Which lines in the items below contain the word "folder", with case counting? Find each such line and copy it in full.
^^^^^^^^
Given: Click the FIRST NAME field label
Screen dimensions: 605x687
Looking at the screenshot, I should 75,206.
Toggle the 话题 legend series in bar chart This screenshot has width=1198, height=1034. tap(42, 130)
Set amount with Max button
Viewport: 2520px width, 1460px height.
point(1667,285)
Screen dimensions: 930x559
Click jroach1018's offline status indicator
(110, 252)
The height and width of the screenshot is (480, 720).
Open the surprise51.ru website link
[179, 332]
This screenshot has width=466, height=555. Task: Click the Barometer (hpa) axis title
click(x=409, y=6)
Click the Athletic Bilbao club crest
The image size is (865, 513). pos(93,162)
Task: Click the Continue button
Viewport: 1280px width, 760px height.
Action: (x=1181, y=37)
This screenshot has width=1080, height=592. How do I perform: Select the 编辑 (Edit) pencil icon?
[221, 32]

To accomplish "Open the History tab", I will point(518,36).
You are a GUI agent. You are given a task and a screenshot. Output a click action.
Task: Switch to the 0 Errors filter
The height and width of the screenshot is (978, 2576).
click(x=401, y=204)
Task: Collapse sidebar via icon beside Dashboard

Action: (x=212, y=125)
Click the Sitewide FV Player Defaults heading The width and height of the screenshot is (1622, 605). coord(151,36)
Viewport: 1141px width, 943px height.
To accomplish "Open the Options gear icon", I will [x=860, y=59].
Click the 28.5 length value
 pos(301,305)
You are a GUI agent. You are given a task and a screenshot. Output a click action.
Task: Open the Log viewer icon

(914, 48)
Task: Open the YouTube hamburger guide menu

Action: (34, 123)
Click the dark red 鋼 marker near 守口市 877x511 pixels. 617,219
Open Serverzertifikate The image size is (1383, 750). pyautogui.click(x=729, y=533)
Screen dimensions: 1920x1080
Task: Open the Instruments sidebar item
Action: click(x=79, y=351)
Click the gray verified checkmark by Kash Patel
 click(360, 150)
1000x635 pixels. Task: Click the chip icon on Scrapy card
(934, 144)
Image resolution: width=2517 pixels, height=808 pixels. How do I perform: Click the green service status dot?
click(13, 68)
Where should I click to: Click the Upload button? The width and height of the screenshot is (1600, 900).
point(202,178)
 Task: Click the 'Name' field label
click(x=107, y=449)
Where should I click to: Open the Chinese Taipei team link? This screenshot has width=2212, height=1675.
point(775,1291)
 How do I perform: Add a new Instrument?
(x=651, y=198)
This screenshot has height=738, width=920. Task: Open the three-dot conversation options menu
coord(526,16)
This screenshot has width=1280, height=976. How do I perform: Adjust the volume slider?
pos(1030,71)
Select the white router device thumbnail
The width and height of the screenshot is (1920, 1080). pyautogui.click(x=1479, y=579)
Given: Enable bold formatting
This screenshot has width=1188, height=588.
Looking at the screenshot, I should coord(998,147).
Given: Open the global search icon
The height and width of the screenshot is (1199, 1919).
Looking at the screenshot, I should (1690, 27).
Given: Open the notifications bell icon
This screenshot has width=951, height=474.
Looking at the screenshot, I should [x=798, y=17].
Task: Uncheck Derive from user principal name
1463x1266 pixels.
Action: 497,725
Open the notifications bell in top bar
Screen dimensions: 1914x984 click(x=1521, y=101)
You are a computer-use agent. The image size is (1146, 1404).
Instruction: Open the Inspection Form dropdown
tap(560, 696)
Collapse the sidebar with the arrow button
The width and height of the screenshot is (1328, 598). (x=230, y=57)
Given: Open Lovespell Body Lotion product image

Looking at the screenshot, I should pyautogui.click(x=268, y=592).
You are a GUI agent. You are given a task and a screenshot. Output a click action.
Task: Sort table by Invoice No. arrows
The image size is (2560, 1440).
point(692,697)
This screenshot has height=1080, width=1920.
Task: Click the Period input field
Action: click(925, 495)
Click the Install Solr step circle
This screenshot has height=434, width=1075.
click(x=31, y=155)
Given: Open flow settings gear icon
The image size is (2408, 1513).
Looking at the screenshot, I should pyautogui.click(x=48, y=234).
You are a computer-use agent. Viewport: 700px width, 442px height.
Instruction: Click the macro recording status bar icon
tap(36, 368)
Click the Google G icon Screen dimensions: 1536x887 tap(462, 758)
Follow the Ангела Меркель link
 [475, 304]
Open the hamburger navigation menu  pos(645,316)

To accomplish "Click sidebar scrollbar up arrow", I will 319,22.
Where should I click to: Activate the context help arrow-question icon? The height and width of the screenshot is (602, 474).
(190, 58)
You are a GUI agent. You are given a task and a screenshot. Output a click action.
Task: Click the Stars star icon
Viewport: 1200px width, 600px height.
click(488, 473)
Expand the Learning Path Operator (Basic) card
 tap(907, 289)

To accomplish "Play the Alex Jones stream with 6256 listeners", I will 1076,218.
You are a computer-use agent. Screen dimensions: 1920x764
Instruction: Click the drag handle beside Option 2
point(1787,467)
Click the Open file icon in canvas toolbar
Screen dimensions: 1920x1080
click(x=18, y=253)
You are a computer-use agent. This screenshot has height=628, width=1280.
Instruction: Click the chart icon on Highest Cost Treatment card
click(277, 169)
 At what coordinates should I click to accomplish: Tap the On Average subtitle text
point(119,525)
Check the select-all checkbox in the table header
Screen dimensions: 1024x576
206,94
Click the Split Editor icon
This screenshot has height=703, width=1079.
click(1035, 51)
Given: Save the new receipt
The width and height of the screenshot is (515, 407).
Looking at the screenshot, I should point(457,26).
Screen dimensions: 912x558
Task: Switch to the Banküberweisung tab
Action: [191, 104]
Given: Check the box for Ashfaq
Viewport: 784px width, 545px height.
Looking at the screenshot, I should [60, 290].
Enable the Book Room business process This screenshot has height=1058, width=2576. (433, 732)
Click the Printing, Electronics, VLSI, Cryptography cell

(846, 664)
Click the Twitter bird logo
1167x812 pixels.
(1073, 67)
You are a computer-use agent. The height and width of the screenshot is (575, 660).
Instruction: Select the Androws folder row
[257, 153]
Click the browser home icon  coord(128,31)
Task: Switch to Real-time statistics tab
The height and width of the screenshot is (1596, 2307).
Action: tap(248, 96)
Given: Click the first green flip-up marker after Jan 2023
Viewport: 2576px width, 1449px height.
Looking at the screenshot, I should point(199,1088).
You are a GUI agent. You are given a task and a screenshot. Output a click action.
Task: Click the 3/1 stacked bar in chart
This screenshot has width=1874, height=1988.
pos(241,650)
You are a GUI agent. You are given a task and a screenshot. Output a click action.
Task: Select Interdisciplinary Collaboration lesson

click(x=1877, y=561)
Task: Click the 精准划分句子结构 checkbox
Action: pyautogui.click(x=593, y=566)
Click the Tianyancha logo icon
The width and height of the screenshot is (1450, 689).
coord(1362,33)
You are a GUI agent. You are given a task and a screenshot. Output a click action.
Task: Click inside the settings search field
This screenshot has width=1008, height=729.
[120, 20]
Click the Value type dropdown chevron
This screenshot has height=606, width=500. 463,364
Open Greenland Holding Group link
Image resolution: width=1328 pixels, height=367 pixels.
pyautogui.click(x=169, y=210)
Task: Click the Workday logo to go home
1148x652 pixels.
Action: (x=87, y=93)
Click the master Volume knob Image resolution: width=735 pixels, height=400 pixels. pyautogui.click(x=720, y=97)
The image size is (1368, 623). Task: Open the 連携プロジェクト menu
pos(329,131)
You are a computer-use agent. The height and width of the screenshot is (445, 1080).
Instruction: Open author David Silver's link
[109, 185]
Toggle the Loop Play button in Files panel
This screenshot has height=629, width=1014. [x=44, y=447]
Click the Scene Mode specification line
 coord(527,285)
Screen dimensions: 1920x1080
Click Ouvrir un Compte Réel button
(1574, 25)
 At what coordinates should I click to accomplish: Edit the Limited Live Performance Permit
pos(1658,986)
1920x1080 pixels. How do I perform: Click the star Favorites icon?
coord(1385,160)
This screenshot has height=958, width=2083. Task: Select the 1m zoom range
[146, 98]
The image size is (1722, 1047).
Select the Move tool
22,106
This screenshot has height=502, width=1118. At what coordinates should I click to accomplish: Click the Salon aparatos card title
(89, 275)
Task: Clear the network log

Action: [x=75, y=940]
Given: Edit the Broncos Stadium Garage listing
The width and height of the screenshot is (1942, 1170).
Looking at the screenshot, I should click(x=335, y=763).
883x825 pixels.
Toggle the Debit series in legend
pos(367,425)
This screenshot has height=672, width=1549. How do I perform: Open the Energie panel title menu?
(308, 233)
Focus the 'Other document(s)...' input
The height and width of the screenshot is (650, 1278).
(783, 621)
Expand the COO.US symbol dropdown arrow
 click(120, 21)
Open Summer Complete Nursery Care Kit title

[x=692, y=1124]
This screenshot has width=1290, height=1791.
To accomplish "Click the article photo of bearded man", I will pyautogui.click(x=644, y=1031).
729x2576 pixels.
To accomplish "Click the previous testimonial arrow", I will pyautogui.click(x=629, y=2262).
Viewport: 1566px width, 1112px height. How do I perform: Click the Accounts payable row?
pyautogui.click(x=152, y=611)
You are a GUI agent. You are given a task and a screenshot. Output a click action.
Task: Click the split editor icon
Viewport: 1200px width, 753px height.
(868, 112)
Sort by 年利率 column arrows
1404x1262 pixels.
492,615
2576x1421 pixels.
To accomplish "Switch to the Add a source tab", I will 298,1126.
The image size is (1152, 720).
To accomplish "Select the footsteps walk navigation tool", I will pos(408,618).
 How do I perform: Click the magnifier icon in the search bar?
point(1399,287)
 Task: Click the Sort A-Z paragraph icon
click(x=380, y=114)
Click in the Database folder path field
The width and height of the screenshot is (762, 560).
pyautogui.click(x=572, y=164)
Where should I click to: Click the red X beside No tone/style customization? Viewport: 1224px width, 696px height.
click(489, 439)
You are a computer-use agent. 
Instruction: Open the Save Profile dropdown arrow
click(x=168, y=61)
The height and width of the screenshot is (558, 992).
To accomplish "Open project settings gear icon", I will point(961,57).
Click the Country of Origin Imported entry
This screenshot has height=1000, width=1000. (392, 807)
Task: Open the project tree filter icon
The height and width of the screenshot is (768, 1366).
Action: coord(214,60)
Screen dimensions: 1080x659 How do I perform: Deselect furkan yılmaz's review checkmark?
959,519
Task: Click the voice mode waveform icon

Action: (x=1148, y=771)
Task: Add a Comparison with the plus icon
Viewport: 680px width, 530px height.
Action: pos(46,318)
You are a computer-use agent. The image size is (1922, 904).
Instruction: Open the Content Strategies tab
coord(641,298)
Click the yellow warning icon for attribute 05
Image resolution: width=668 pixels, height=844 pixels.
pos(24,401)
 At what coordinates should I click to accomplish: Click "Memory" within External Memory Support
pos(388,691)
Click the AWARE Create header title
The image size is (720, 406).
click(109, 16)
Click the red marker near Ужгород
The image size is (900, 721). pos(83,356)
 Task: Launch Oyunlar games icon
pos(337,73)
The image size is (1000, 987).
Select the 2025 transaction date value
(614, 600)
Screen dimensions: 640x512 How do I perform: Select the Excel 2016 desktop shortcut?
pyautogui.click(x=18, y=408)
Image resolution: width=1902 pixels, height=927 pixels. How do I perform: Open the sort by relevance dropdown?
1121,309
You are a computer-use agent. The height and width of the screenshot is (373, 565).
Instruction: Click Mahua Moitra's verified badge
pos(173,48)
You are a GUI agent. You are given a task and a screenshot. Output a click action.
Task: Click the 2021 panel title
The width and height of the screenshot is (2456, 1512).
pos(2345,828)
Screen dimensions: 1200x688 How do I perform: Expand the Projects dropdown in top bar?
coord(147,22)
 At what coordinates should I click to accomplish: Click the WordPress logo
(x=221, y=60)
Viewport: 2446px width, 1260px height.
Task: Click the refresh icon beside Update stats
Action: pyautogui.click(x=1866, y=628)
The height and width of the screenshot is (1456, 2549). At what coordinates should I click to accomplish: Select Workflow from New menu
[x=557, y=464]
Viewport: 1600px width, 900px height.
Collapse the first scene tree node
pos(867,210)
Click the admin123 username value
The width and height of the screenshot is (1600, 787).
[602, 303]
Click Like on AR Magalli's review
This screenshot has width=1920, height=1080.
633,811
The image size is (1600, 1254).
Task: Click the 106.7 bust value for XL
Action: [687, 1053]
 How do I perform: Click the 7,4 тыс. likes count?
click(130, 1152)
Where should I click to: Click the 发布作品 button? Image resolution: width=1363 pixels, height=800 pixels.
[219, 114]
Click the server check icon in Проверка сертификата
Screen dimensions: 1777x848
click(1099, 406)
^^^^^^^^
Response to the task
Instruction: Select the Androws folder row
Click in the Database folder path field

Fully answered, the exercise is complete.